Downtown Kendallville

Kendallville’s downtown corridor is pictured in this file photo from November. The city was ranked the 33rd best place to live in a recent online study.

Kendallville is ranked 33rd in an article headlined ”America’s 50 Best Cities to Live” published this month by financial news and opinion company 24/7 Wall St.

To come up with the top 50 cities, researchers from 24/7 Wall St. created a weighted index of 25 measures across four categories: affordability, economy, quality of life and community.

Kendallville’s low cost of living outweighed the fact that it has not seen population growth. In fact, Kendallville defied several of the characteristics of other cities and towns on the list.

Kendallville was the only Hoosier city to make the top 50 list.

According to the data pulled for the article, Kendallville had a five-year population change of -5%, a median income of $42,278 and a five-year average unemployment rate of 5.3%.

“Kendallville is a small city in northeastern Indiana. One reason Kendallville ranks among the best places to live is its affordability. Goods and services in the city are about 14.5% less expensive than they are nationwide on average. Housing is especially affordable. The typical home in Kendallville is worth 2.3 times as much as the city’s median household income. Meanwhile, the median home value across the country is 3.4 times higher than the median household income,” the ranking states.

“While Kendalville’s median household income of $42,278 is well below the national median of $60,293, area residents are less likely than most Americans to face serious financial hardship. Just 12.1% of Kendallville residents live below the poverty line compared to 14.1% of people nationwide,” it said.

The top three cities on the list were Manhattan Beach, California, No. 1; Winnetka, Illinois, No. 2, and Hanover New Hampshire, No. 3.

Ranking just above Kendallville is Beachwood, Ohio, at No. 32 and just behind Kendallville is Traverse City, Michigan, at No. 34.
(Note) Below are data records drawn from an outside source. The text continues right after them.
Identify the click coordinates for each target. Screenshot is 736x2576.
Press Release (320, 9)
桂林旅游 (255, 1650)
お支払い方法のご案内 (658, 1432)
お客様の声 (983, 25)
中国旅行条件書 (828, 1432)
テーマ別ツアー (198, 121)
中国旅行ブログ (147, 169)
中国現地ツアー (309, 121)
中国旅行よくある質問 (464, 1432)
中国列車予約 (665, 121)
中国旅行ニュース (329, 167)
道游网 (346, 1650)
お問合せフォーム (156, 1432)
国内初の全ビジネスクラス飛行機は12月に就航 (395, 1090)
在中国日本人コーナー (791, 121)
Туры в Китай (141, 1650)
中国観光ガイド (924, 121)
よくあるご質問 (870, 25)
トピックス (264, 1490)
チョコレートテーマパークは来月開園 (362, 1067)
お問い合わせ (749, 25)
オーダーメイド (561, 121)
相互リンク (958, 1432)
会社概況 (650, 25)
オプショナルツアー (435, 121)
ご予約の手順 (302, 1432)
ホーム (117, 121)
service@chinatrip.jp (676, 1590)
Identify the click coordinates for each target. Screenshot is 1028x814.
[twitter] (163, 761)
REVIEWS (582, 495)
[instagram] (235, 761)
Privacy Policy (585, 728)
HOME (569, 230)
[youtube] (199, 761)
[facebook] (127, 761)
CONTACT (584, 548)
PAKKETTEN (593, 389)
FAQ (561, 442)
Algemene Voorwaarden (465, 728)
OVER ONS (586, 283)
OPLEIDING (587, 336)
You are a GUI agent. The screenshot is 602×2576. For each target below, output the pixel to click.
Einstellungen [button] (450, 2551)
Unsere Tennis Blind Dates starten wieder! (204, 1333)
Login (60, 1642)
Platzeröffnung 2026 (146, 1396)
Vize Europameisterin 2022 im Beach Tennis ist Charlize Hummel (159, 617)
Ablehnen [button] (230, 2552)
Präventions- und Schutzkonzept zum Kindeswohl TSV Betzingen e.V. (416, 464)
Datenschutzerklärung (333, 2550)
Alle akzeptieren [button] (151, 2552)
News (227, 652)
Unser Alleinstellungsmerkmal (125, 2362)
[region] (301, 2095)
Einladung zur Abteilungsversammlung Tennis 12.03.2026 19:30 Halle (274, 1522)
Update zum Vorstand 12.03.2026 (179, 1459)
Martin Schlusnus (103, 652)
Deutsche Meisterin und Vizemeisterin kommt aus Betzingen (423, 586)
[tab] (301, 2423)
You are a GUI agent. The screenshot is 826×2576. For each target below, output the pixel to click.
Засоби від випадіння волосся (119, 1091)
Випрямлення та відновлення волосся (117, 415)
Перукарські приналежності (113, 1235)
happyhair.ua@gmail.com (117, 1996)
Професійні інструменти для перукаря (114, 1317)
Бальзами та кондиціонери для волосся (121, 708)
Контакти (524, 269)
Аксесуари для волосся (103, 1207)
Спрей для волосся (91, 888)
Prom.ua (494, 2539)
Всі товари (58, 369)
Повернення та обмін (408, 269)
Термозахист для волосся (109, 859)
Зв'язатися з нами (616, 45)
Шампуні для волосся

To avoid clustering in a few areas, the study only took the top-ranking city in a given county and did not include places with less than 8,000 residents.

The 24/7 Wall St. research team used more than two dozen metrics related to affordability, economy, standard of living and community to identify the 50 best cities to live in in the U.S.

“This list favors areas with conditions that have almost universal appeal: short commute times, walkability, reliable public transit, affordability, job availability, entertainment options, cultural attractions, low crime, and access to places like grocery stores and hospitals,” the study stated.

Income itself was not a factor in the ranking, although it noted that many of the areas highlighted were affluent. That wasn’t the case for Kendallville, which not only has a lower median income than the county, but a lower median income than other nearby cities and towns.

Most of the cities on the list also had notable population growth. Again, not the case for Kendallville, which along with the rest of Noble County has seen stagnant population growth and a rapidly aging population.

Also, while the study noted the affordability of housing as one of Kendallville’s main draws, housing was the top issue of concern identified by Mayor Suzanne Handshoe and city council members Regan Ford and Amy Ballard, all three of whom were elected in fall 2018.

Residents can buy an existing home for relatively cheap, but new housing is basically a non-factor for the city.

Only 15 new homes were built within Kendallville’s zoning jurisdiction in 2019, with an average construction price of $235,252 — way outside the price range of anyone earning the city’s median income of $42,000.

News Sun Editor Steve Garbacz and Grace Housholder contributed to this report.